For more information on this data set, refer to the National Weather Service Storm Data Documentation.

Data Processing

First let’s load the libraries we will need.

library(R.utils)
library(dplyr)
library(ggplot2)
library(gridExtra)
library(knitr)
library(lubridate)

Next, we download the data.

If the data are not already in the working directory, we will need to download the data and unzip the file.

if(!file.exists("stormdata.csv")) {
 fileUrl <- "https://d396qusza40orc.cloudfront.net/repdata%2Fdata%2FStormData.csv.bz2"
 download.file(fileUrl, "stormdata.csv.bz2")
 bunzip2("stormdata.csv.bz2") }

Now we can read the data into R with read_csv.

storms <- read.csv("stormdata.csv")

We will start by taking a look at the storms data frame and get a feel for what it contains. Let’s look at the dimensions.

dim(storms)
## [1] 902297     37

We see that storms contains 902297 observations of 37 variables.

Next, let’s look at the column names.

colnames(storms)
##  [1] "STATE__"    "BGN_DATE"   "BGN_TIME"   "TIME_ZONE"  "COUNTY"    
##  [6] "COUNTYNAME" "STATE"      "EVTYPE"     "BGN_RANGE"  "BGN_AZI"   
## [11] "BGN_LOCATI" "END_DATE"   "END_TIME"   "COUNTY_END" "COUNTYENDN"
## [16] "END_RANGE"  "END_AZI"    "END_LOCATI" "LENGTH"     "WIDTH"     
## [21] "F"          "MAG"        "FATALITIES" "INJURIES"   "PROPDMG"   
## [26] "PROPDMGEXP" "CROPDMG"    "CROPDMGEXP" "WFO"        "STATEOFFIC"
## [31] "ZONENAMES"  "LATITUDE"   "LONGITUDE"  "LATITUDE_E" "LONGITUDE_"
## [36] "REMARKS"    "REFNUM"

The data frame contains information on many variables that will not be relevant for this analysis. Since we will be focusing on the impact of different types of natural disasters on population health and on the economy, let’s select only the variables that are relevant to that. I will keep the ‘BGN_DATE’ variable as well so that we can determine if there are any years that should be excluded. Let’s also make the variable names a little more readable.

storm_data <- storms %>%
  select(date = BGN_DATE, event_type = EVTYPE, fatalities = FATALITIES, injuries = INJURIES, 
         property_damage = PROPDMG, property_damage_exponent = PROPDMGEXP, 
         crop_damage = CROPDMG, crop_damage_exponent = CROPDMGEXP)

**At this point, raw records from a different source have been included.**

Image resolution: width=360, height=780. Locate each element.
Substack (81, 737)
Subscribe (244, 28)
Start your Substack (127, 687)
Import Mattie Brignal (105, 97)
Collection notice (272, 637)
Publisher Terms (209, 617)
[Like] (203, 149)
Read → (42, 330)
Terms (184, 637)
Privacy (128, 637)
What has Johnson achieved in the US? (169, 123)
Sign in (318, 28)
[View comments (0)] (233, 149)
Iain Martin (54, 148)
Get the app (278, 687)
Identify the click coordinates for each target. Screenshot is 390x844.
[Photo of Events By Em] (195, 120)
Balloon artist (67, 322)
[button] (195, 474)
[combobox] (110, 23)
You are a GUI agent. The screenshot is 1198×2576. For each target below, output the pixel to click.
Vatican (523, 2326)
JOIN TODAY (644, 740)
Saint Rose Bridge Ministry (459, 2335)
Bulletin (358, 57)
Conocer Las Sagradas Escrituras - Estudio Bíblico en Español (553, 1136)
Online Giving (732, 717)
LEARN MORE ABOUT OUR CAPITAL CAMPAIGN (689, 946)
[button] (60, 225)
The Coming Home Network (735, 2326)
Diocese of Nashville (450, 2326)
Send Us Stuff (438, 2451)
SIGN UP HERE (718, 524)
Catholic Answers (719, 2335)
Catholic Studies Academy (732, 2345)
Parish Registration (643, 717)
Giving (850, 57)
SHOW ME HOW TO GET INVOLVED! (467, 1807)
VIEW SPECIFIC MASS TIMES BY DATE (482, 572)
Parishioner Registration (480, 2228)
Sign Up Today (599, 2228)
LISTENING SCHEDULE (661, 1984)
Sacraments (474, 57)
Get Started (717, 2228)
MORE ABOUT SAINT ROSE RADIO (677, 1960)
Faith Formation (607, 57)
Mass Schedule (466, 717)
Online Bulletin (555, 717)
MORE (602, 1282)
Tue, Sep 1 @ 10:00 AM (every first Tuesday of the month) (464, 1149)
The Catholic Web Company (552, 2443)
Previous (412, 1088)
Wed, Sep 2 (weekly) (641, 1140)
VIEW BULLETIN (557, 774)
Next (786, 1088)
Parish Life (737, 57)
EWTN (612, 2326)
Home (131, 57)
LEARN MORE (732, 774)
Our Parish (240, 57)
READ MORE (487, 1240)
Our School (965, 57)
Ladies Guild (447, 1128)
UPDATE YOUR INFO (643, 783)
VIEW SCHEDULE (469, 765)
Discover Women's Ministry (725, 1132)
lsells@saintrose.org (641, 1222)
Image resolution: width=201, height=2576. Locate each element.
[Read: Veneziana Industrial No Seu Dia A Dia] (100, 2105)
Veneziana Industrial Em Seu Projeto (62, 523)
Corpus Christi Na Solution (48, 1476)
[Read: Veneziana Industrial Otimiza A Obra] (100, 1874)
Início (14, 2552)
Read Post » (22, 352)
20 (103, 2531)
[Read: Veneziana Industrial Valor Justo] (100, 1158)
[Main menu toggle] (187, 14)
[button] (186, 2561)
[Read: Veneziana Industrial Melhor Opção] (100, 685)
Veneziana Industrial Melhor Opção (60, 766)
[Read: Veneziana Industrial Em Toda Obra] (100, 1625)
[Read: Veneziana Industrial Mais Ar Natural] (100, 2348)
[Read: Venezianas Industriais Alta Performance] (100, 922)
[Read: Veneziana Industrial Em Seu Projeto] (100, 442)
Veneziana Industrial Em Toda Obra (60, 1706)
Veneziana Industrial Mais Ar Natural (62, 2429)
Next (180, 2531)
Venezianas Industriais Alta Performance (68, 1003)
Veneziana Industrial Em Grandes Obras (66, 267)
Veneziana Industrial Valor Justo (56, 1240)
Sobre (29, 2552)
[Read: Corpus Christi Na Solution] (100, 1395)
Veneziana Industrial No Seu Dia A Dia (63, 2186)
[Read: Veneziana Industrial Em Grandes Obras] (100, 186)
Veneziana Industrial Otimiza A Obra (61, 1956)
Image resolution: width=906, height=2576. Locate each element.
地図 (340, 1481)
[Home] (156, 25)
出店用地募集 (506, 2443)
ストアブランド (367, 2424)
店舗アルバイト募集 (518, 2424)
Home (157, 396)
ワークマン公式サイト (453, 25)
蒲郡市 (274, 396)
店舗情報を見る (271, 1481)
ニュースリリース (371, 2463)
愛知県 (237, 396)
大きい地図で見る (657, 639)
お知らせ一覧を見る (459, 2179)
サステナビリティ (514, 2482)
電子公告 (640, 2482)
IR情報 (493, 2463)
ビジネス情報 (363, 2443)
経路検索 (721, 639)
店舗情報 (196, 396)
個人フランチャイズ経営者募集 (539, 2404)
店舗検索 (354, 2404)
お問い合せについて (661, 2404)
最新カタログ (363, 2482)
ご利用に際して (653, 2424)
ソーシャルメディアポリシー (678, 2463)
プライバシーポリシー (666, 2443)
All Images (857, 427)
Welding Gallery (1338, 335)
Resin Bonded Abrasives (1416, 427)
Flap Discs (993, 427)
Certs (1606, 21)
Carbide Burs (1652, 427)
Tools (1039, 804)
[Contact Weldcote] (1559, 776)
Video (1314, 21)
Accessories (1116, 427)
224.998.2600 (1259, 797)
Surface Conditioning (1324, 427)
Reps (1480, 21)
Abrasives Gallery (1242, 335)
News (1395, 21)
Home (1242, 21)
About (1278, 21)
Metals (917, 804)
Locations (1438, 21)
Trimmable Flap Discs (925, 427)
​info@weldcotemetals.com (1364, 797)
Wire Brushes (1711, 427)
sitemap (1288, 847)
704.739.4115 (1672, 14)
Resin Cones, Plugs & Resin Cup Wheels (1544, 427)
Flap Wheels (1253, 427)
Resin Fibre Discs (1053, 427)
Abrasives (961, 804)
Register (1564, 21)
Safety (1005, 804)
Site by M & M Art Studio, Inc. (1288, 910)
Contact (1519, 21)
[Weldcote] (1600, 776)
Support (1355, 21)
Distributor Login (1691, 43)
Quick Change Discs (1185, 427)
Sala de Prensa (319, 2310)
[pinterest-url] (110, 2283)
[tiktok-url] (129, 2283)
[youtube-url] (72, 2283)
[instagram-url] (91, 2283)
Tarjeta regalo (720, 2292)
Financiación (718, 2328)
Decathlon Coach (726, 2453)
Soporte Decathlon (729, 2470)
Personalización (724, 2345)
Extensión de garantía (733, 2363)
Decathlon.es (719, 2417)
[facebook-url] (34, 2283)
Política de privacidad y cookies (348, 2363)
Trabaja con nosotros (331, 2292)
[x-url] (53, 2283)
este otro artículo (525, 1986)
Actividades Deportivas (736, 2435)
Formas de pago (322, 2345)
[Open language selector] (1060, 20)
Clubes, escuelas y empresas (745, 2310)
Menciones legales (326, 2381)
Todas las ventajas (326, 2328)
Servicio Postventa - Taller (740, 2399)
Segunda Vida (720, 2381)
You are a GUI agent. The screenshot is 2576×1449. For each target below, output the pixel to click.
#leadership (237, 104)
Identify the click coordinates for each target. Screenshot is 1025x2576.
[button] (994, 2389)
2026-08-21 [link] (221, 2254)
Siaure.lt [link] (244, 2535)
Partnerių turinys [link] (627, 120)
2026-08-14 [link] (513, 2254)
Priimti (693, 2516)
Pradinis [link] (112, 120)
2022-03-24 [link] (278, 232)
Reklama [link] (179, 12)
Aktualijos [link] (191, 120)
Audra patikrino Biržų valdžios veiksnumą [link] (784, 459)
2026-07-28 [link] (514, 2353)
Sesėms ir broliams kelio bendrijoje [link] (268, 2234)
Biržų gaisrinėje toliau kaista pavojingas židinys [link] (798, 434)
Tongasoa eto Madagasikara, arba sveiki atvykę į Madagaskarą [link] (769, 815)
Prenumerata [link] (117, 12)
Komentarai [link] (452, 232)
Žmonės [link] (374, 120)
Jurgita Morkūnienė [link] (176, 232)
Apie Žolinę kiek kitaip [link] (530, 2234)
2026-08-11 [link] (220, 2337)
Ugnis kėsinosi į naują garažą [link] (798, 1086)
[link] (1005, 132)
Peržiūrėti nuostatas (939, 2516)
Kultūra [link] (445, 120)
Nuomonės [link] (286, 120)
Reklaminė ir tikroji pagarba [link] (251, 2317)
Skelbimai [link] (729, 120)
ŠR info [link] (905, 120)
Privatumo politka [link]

Let’s take a look at the structure of our new data frame.

str(storm_data)
## 'data.frame':    902297 obs. of  8 variables:
##  $ date                    : Factor w/ 16335 levels "1/1/1966 0:00:00",..: 6523 6523 4242 11116 2224 2224 2260 383 3980 3980 ...
##  $ event_type              : Factor w/ 985 levels "   HIGH SURF ADVISORY",..: 834 834 834 834 834 834 834 834 834 834 ...
##  $ fatalities              : num  0 0 0 0 0 0 0 0 1 0 ...
##  $ injuries                : num  15 0 2 2 2 6 1 0 14 0 ...
##  $ property_damage         : num  25 2.5 25 2.5 2.5 2.5 2.5 2.5 25 25 ...
##  $ property_damage_exponent: Factor w/ 19 levels "","-","?","+",..: 17 17 17 17 17 17 17 17 17 17 ...
##  $ crop_damage             : num  0 0 0 0 0 0 0 0 0 0 ...
##  $ crop_damage_exponent    : Factor w/ 9 levels "","?","0","2",..: 1 1 1 1 1 1 1 1 1 1 ...

There are 985 unique values in the event type column. That’s a lot! I bet some of these are duplicates and should be grouped together. We will come back to that later.

The date information is stored as a factor. Let’s parse it and extract the year.

storm_data$date <- mdy_hms(storm_data$date)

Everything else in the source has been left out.